She is a future doctor. She is involved in the community. She is a researcher. She graduated with a perfect GPA in biology. And she was one of five outstanding graduates at winter commencement.
Born and raised in Las Vegas, Tamadonfar practically grew up on campus — her father has taught political science at the university for 25 years. The high school valedictorian could have gone to any school she wanted, but came to UNLV.
“I looked at other schools but UNLV was always at the top of my list,” she said. “I knew that UNLV would afford me a lot of opportunities. And it did. I was actually able to be a part of the research process and not just wash test tubes. I could see my professors in their offices. The personal interaction at UNLV is something you don’t get at other big-name universities.”
Tamadonfar’s next challenge will be medical school, which will combine her two passions: science and helping others.
She spent much of her undergraduate time serving the community. Through Alpha Epsilon Delta, the pre-professional Honor Society, Tamadonfar volunteered with local charities Opportunity Village and Chemical Interactions, a chemistry club on campus that does experiments for elementary school students. She also volunteered in the oncology unit at the Siena campus of St. Rose Dominican Hospital.
“It is important to really know your community and to get involved,” Tamadonfar said. “Part of education is learning how to be civic minded and thinking about how you can contribute and give back to your community.”
Before coming to UNLV, Tamadonfar knew she wanted to be a doctor and major in pre-med so she met with the College of Sciences pre-professional advisor Joseph “Nick” Nika while still in high school. “He was so knowledgeable and had everything laid out in a step-by-step process. His guidance helped me through my undergraduate career and certainly will help me get into the medical school I want.”

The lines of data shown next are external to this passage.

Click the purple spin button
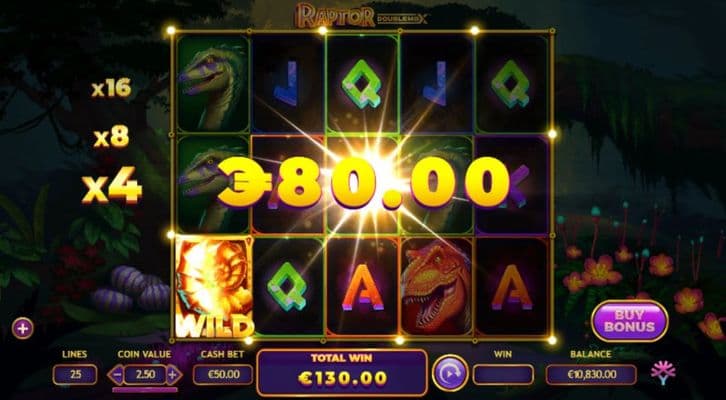point(450,373)
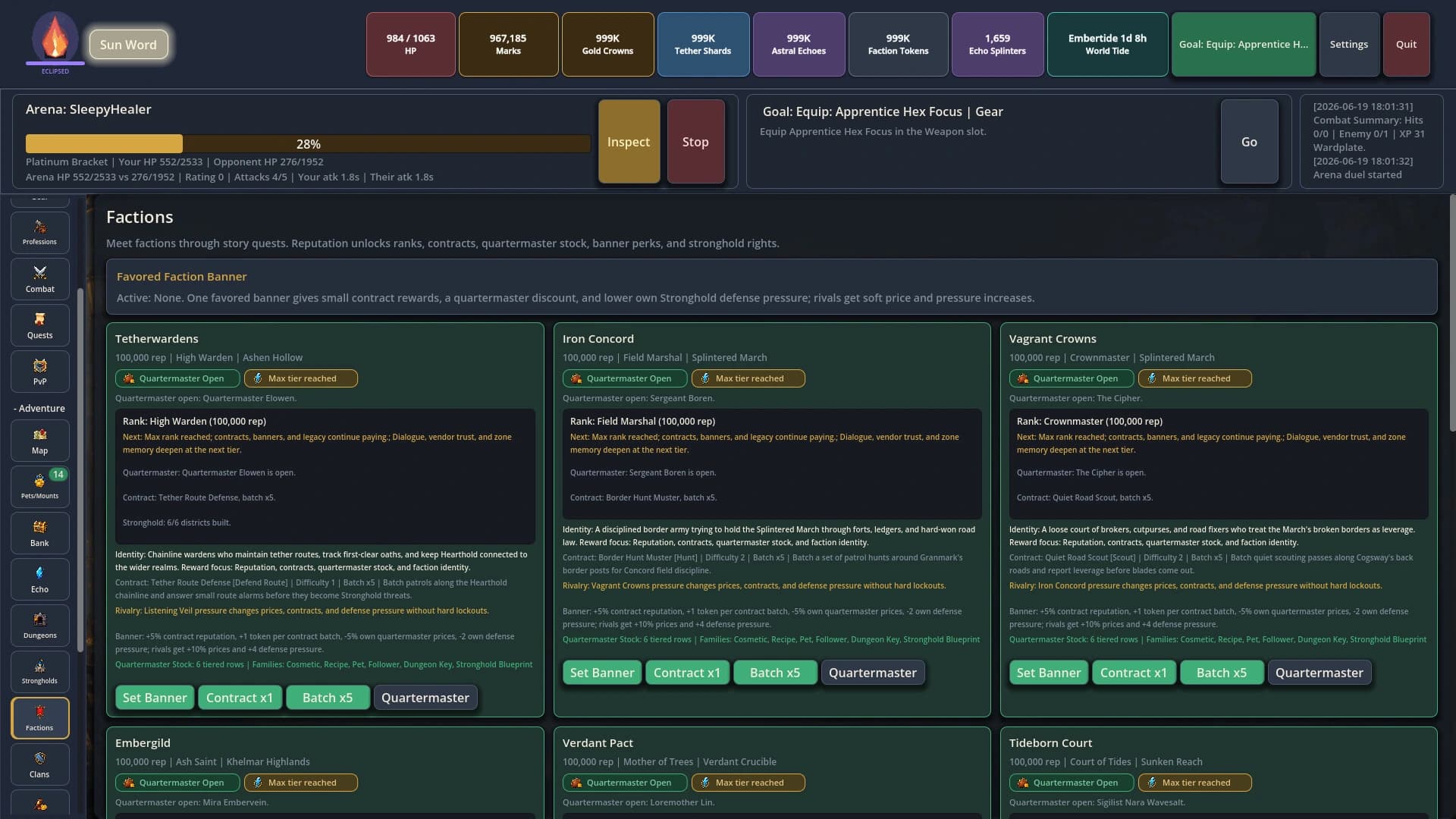This screenshot has width=1456, height=819.
Task: Click the arena progress bar at 28%
Action: (308, 143)
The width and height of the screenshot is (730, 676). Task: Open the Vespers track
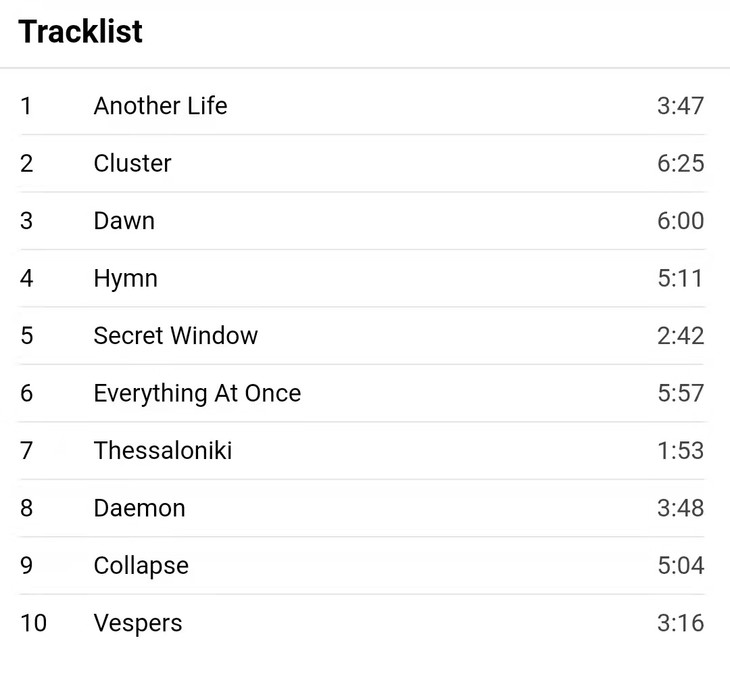pyautogui.click(x=138, y=624)
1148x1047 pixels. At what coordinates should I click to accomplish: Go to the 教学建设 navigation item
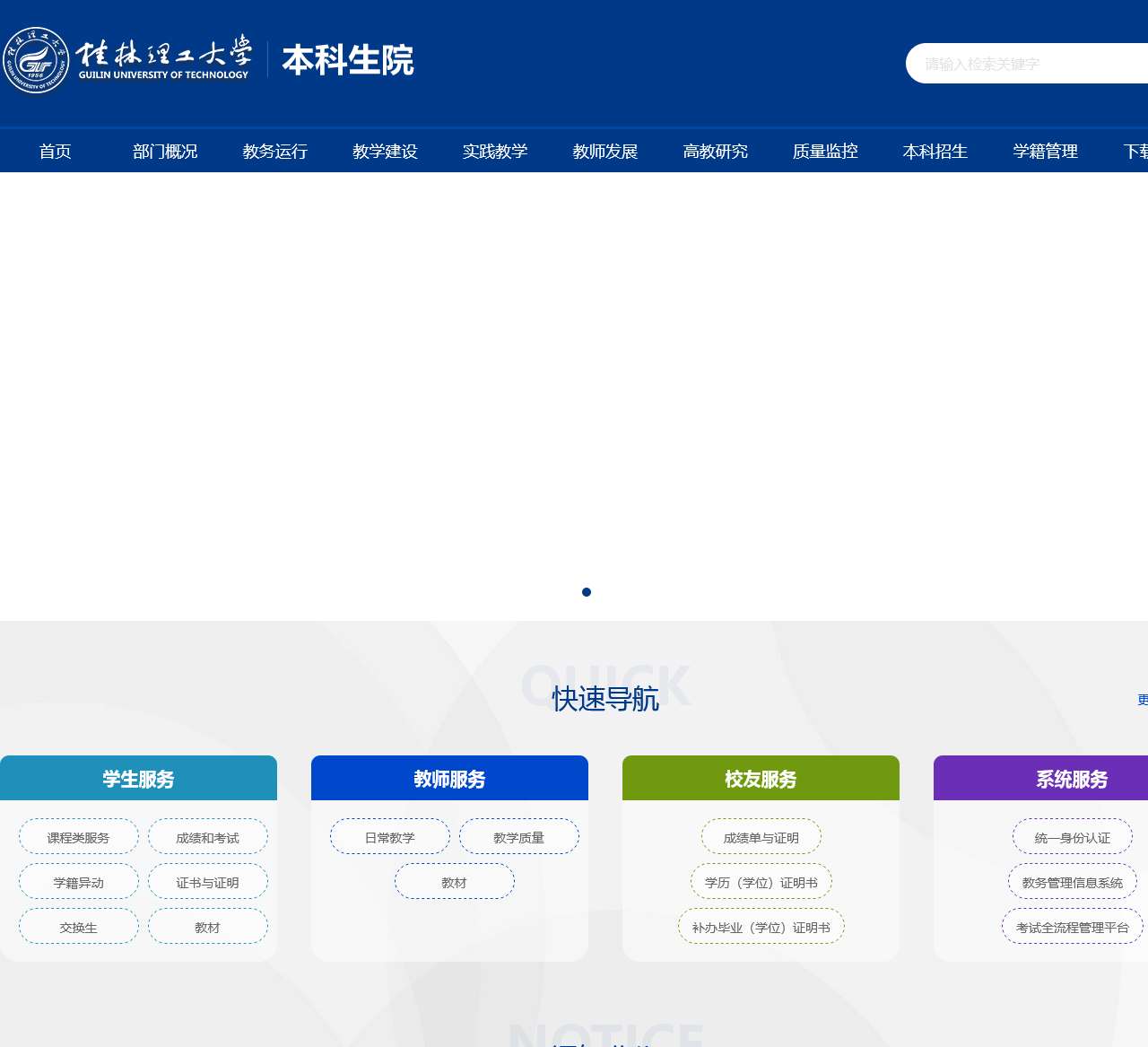pyautogui.click(x=385, y=152)
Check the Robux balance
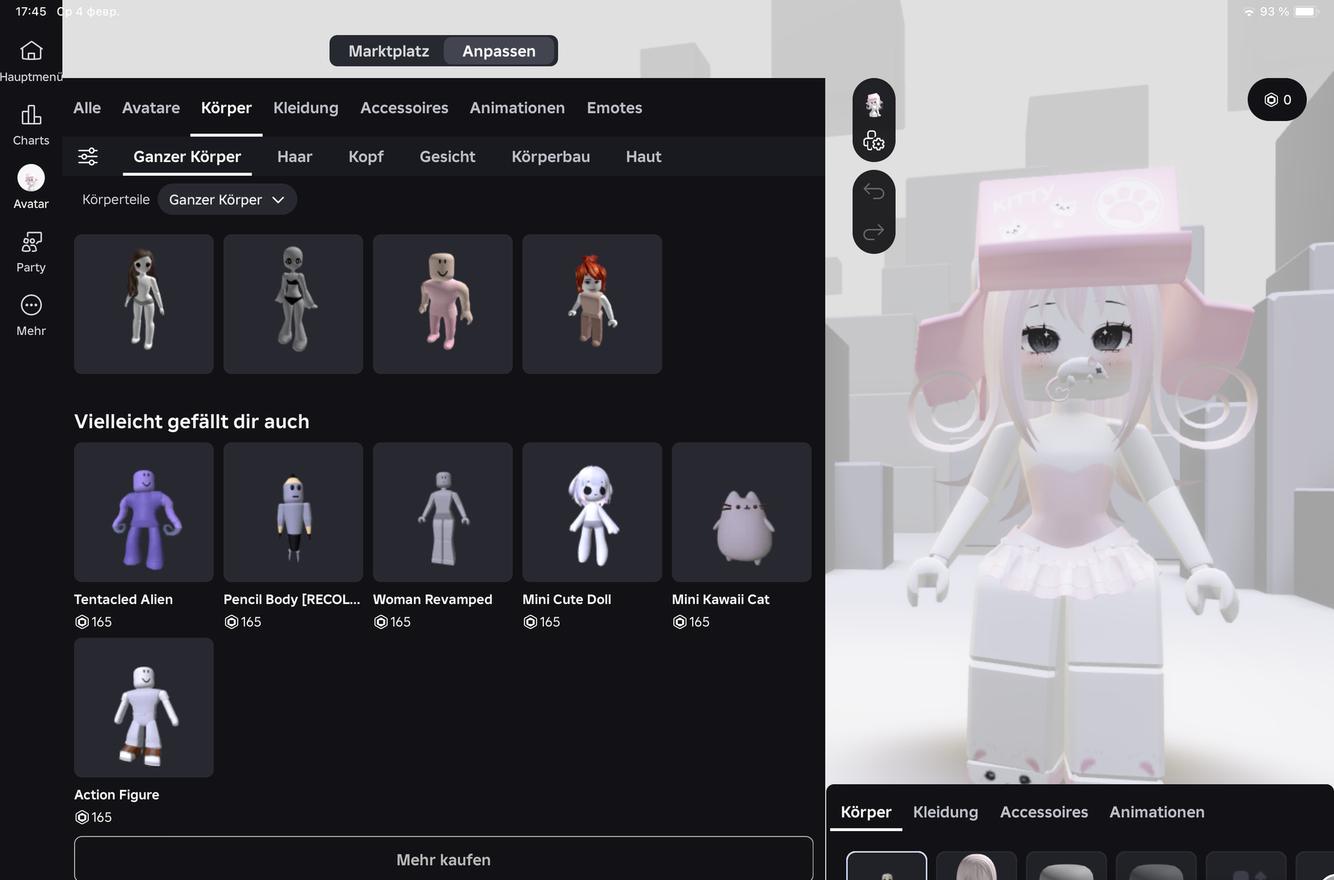Screen dimensions: 1334x880 [x=1277, y=100]
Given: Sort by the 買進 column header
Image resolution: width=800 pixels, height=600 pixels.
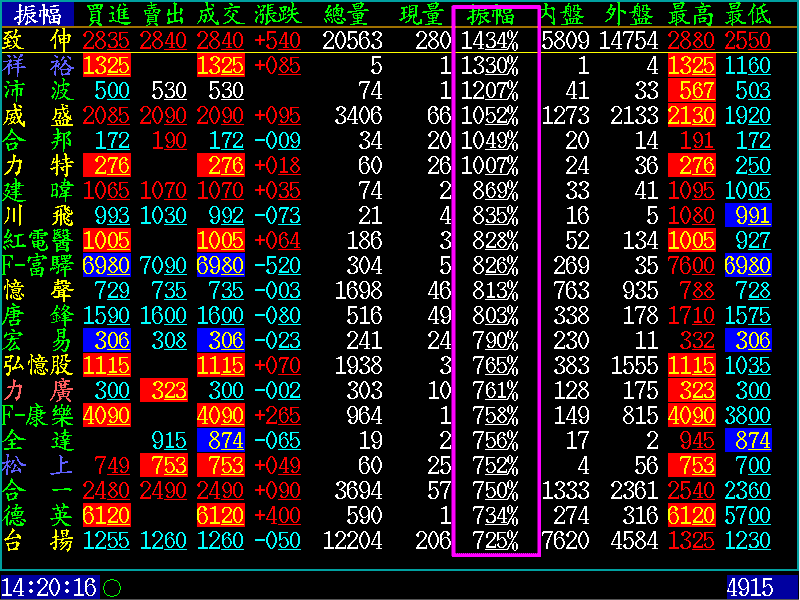Looking at the screenshot, I should pos(107,14).
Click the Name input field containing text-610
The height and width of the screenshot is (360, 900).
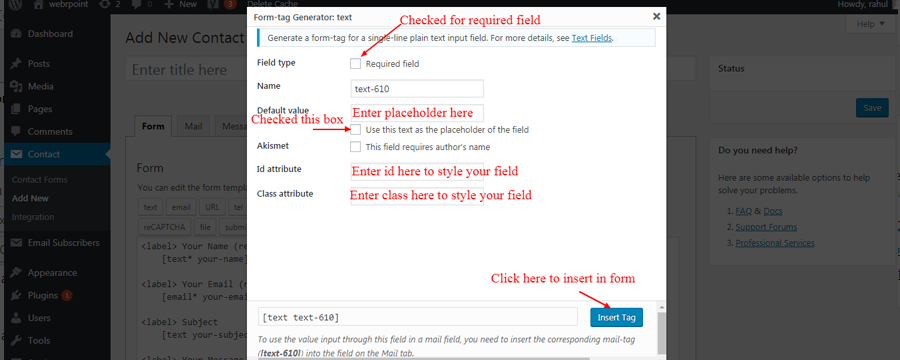[417, 89]
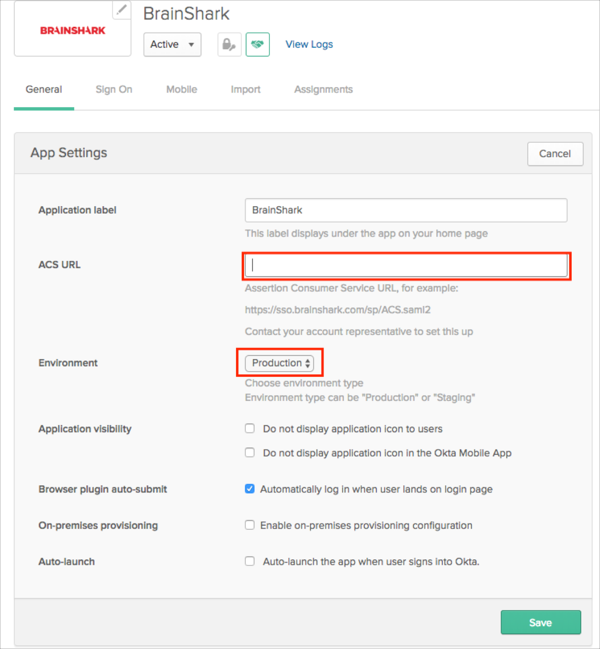Image resolution: width=600 pixels, height=649 pixels.
Task: Click the BrainShark logo thumbnail
Action: pos(71,30)
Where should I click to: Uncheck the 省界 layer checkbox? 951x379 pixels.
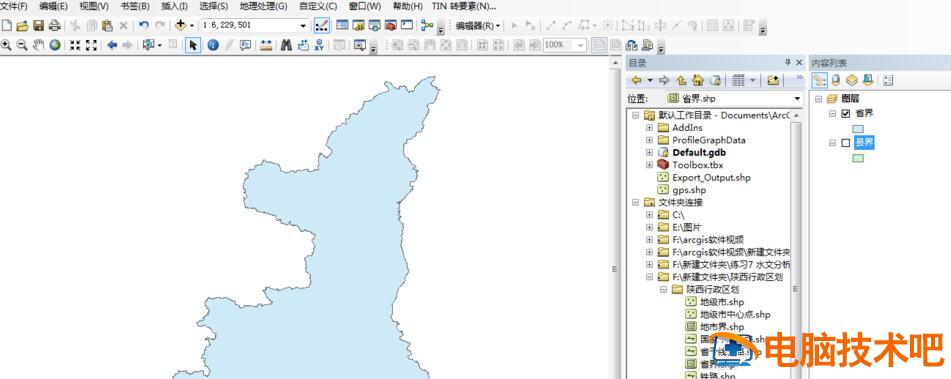(x=846, y=113)
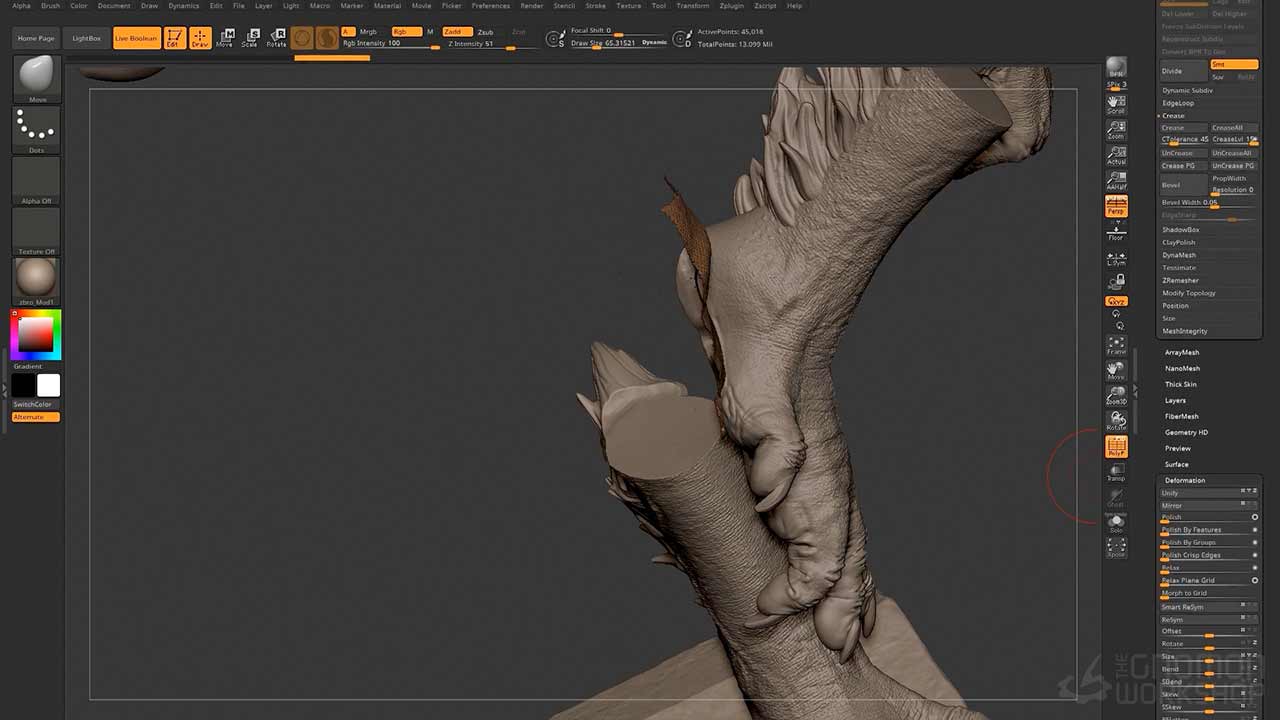This screenshot has width=1280, height=720.
Task: Click the Zoom3D navigation icon
Action: pos(1116,395)
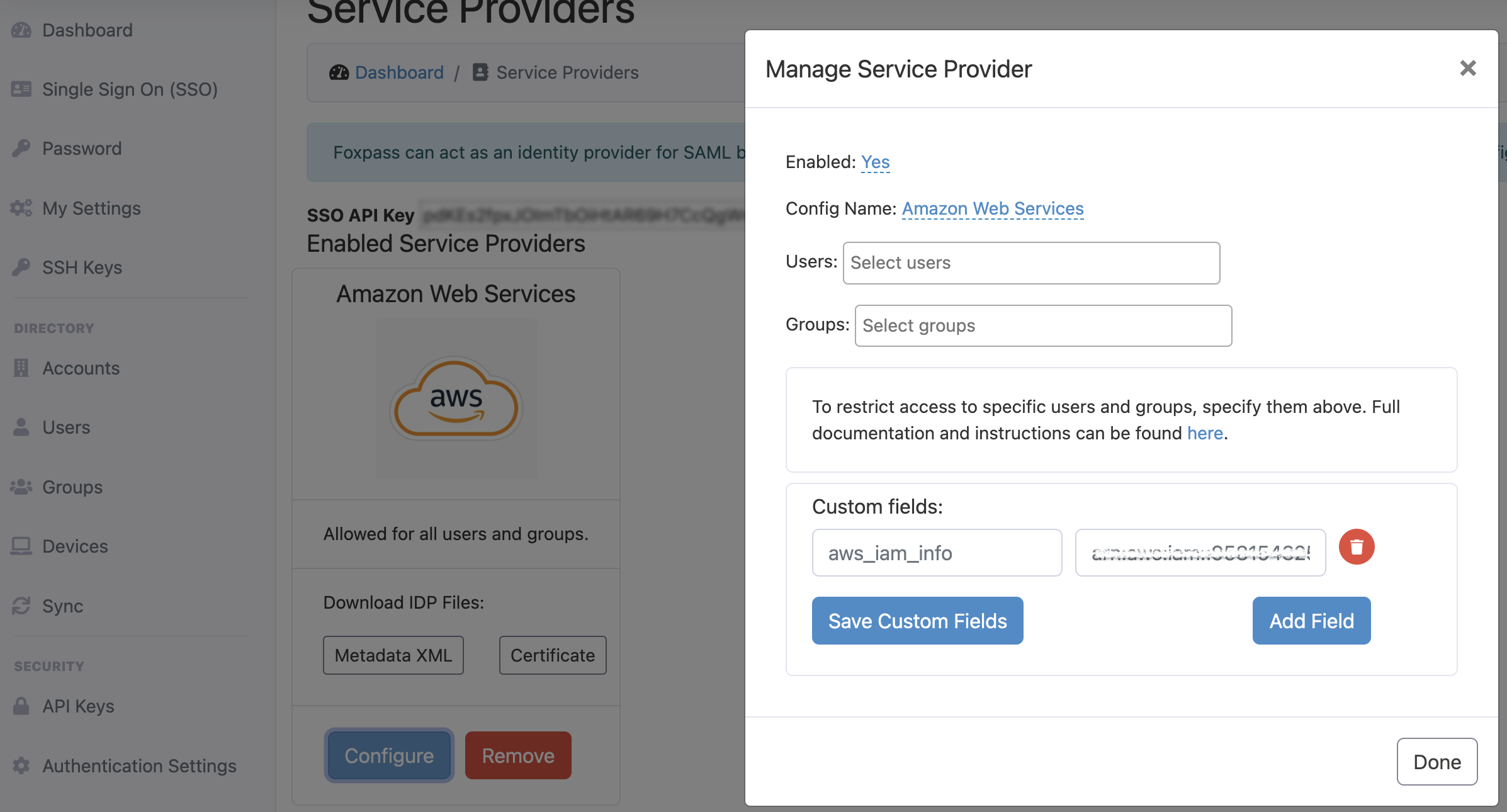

She ranked in the top 5 percent in the nation on the American Chemical Society Standardized Test in organic chemistry — a notoriously difficult subject. Tamadonfar has conducted research on a variety of subjects, including stem cell research, anatomy and histology database, and axonal outgrowth research. This Honors College student received numerous awards, including the Robert C. Maxson Phi Kappa Phi Graduate Scholarship and the Nevada System of Higher Education Regents Undergraduate Scholar award.